Massive number of deaths of young US military men & women due to the COVID mRNA technology based gene injection 'vaccine', in other nations too!; Korean military proves recent military recruit's death

by Paul Alexander

Pfizer mRNA vaccine linked, declaring the primary cause of death was determined to be myocarditis, causally-associated with the Pfizer vaccine; sudden deaths under 25 is NOT normal (Choi et al.)

It is critical that the US military and all global militaries investigate each death of their soldiers via autopsies with full histology to ascertain if these sudden deaths are COVID mRNA technology based gene injection related. The fact is that this age group e.g. persons usually 20 to 25 years old should not be dying suddenly, especially if they are fit, strong military personnel.

In this example:

‘The primary cause of death was determined to be myocarditis, causally-associated with the Pfizer vaccine.’

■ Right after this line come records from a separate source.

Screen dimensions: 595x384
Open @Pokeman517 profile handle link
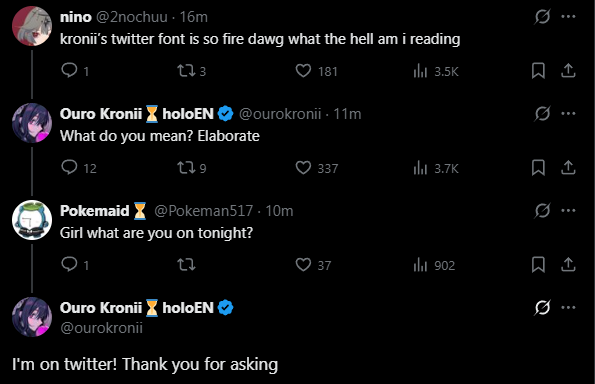point(203,211)
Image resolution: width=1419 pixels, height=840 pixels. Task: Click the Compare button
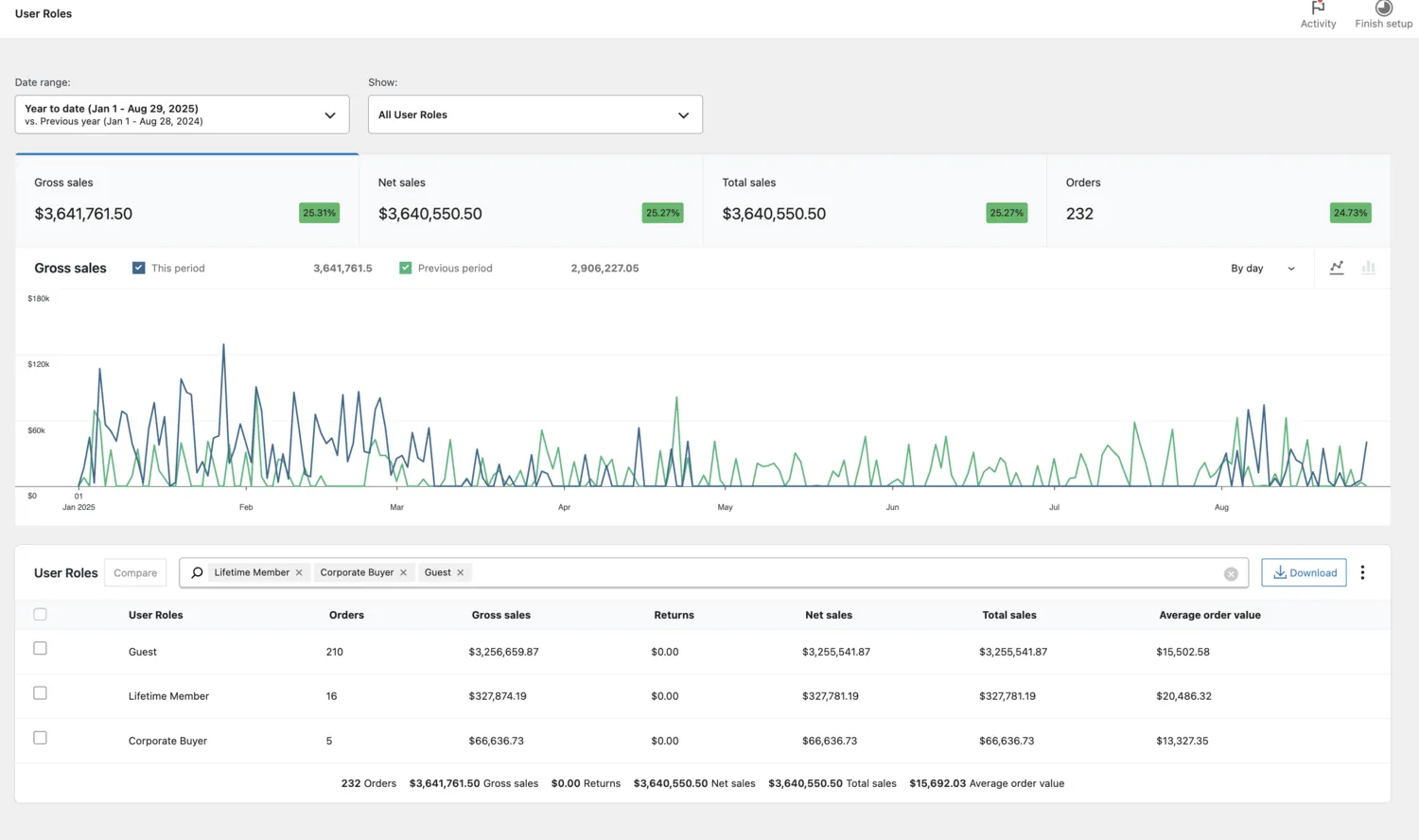[x=135, y=573]
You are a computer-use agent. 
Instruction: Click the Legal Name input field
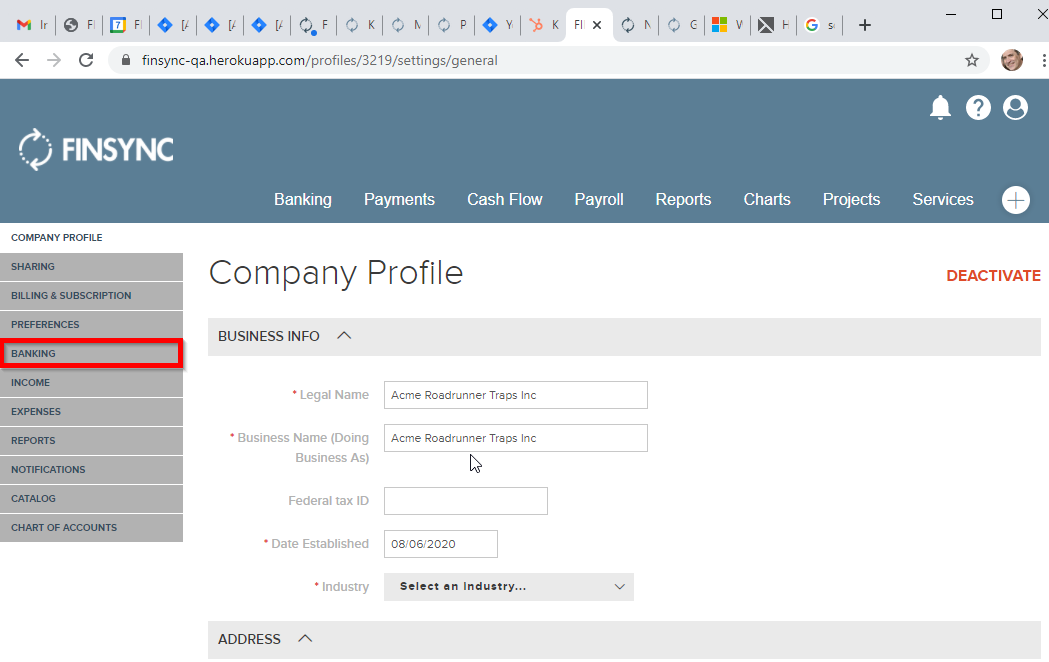515,395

Researchers present a case of a 22-year-old South Korean male military recruit who ‘developed chest pain 5 days after the first dose of the Pfizer mRNA vaccine (mRNA technology) and died 7 hours later. Histological examination of the heart revealed isolated atrial myocarditis, with neutrophil and histiocyte predominance. Immunohistochemical C4d staining revealed scattered single-cell necrosis of myocytes which was not accompanied by inflammatory infiltrates. Extensive contraction band necrosis was observed in the atria and ventricles. There was no evidence of microthrombosis or infection in the heart and other organs.’

‘There were three main histological findings in the heart: 1) myocarditis predominantly involving the atrial wall, with neutrophil and histiocyte predominance; 2) non-inflammatory single-cell necrosis; and 3) diffuse CBN throughout the myocardium, predominantly in the left ventricle. These pathological findings were not evident on macroscopic examination. The only abnormal gross finding was cardiac enlargement, which may have been secondary to hypertension.’

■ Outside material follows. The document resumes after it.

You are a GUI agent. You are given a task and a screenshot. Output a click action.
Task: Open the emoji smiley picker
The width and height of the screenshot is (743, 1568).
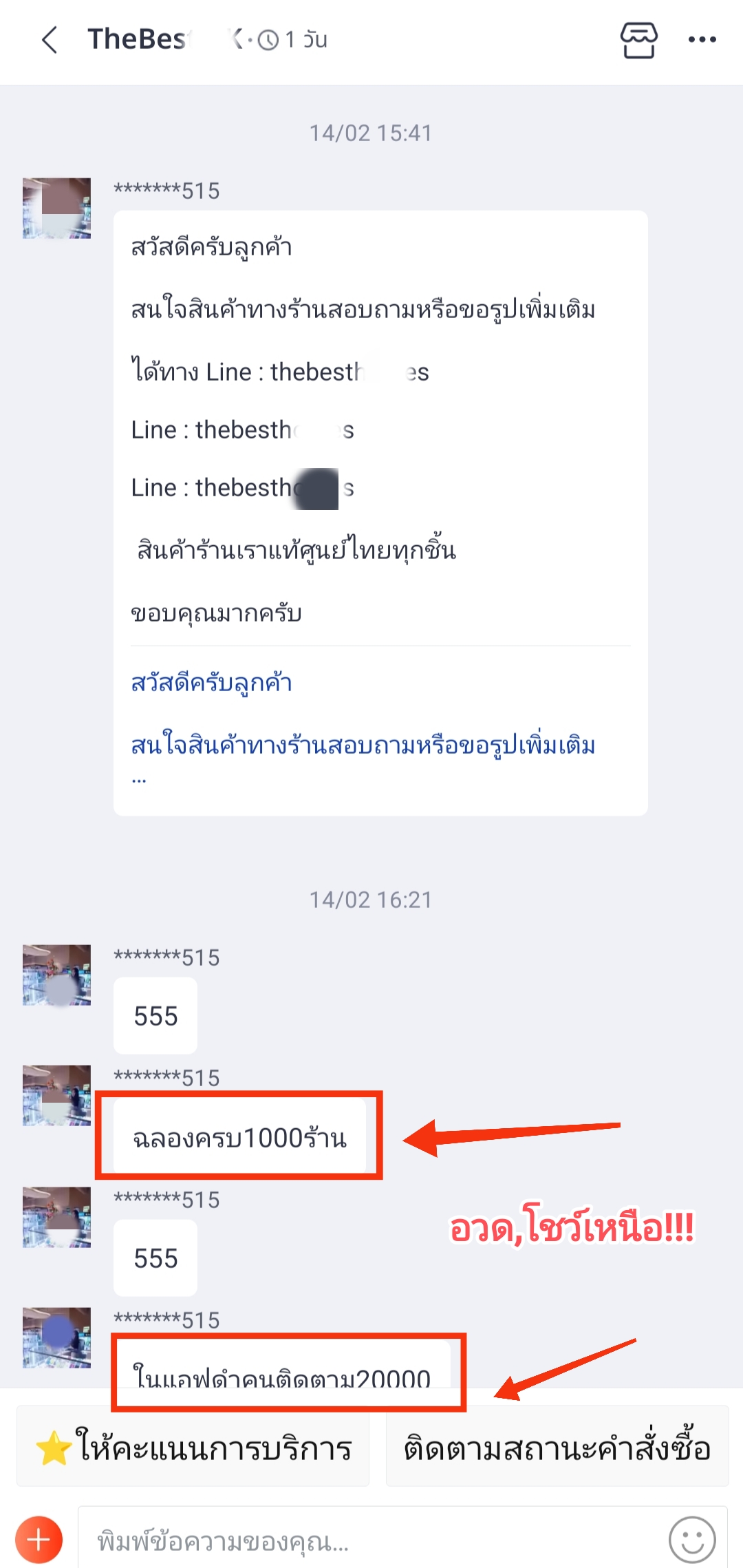click(x=692, y=1540)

More detailed description:

‘The deceased was 22-year-old male military recruit. His blood pressure was elevated on physical examination 17 and 7 months before his death (156/94 mmHg and 128/74 mmHg, respectively), but he was otherwise healthy. On June 13, 2021, 5 days after the first dose of BNT162b2 mRNA vaccination, he complained to a colleague of chest pain at 1:00 AM, during a smoke break, and went to bed. At 8:00 AM, he was found unconscious hunched beside the bed. He was taken to an emergency department and was found to have ventricular fibrillation on electrocardiography. Cardiopulmonary resuscitation was performed for two hours, but he could not be resuscitated.

An autopsy was performed 24 hours after his death. The deceased was well-nourished with no visible injuries on external examination. The heart weighed 470 g and had multiple petechiae on its surface. The pericardium was smooth with no fibrin deposition or exudate. The coronary arteries were patent, and the heart valves were unremarkable. The myocardium was of normal thickness and there was no dilation of the atria or ventricles. The myocardium was homogeneously brown with no obvious necrosis or fibrosis. On microscopic examination, diffuse inflammatory infiltration, with neutrophil and histiocyte predominance, was observed within the myocardium (Fig. 1A). Notably, the inflammatory infiltrates were dominant in the atria (Fig. 1A and B), and around the sinoatrial (SA) and atrioventricular (AV) nodes (Fig. 1C), whereas ventricular area displayed minimal or no inflammatory cells (Fig. 1D). Occasional myocyte necrosis or degeneration was found adjacent to the inflammatory infiltrates, without abscess formation or bacterial colonization.

There was also scattered single-cell necrosis of myocytes without accompanying inflammation. Multiple scattered foci of contraction band necrosis (CBN) was identified throughout the myocardium, predominantly in the left ventricle. No other specific pathological changes were found in the lung, liver, kidney, spleen, pancreas, or brain on macroscopic or microscopic examination.’

Fig. 1

Histopathology of the heart. (A) Hematoxylin and eosin stains of atrial septum shows massive inflammatory infiltration with neutrophil predominance. (B) The myocytes often show contraction band necrosis (yellow arrows), which were highlighted by Masson's trichrome staining. (C) The atrioventricular node area shows extension of atrial myocarditis to the superficial layer of the node. (D) The ventricular myocardium is free of inflammatory infiltrates, but there are multiple large foci of contraction band necrosis (yellow arrows) particularly in the left ventricular wall and the ventricular septum. Bars represent 100 µm. The blue arrows in insets show where the section was taken from the low magnification views. Hematoxylin and eosin stain was used for the specimen shown in (A) and Masson's trichrome stain was used for the specimen shown in (B-D).

RA = right atrium, LA = left atrium, RV = right ventricle, LV = left ventricle.